Another scouting report on Murray states that he needs to take more reps at center field and practice throwing the baseball more to develop a better arm. He was rated as having a 30 arm by a MLB scout which is on the lower end of a 20-80 scale. The reason for this is because his arm was always muscled up for football. This further support why Murray should try to focus and specialize in one sport rather than take on the challenge of balancing both.

Even with his success on the football field, Murray is listed at 5 foot 9 inches and 195 pounds according to NFL Draft Scout. This size for an NFL level Quarterback is short to say the least, which could cause problems for him being able to see over the lineman while in the pocket. Murray does have exceptional athleticism, being able to fire the ball downfield with precise accuracy, and the ability to scramble out of the pocket and use his legs. That being said, him being a mobile quarterback can lead to him taking a lot of punishing hits, and in some cases dual threat quarterbacks in college struggle to find the same success in the pros where everyone is quicker and more athletic on the defensive side of the ball.

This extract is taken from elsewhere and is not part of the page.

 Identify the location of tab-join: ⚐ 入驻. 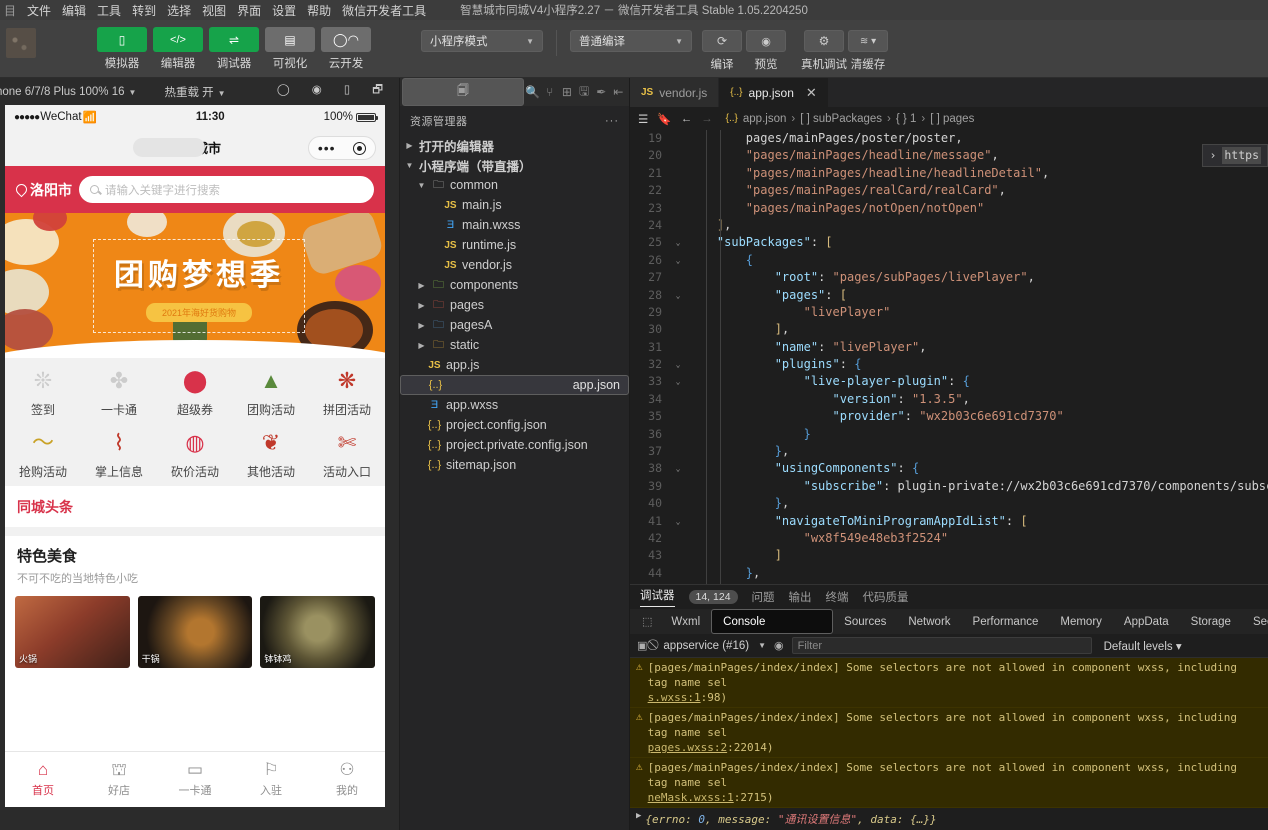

Murray has been able to make improvements to his swing by adding in a leg kick to generate more power. His speed which contributed to his success on the football field translates to his position at center field, it will give him an advantage for being able to stretch his range for those balls hit into the gap. It seems that all signs for the future of Kyler Murray point to the diamond, and he will definitely be a fun player to watch in the seasons to come.